SHORT EXERCISE: Arrange these lines as a numbered list, omitting any blank lines.

[Rows showing where targets appear]
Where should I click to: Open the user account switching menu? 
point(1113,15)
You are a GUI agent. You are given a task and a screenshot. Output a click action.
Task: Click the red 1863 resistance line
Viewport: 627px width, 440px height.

THE OUTPUT:
1. Where should I click to: Open the user account switching menu? 
2. point(1113,15)
3. You are a GUI agent. You are given a task and a screenshot. Output a click action.
4. Task: Click the red 1863 resistance line
5. Viewport: 627px width, 440px height.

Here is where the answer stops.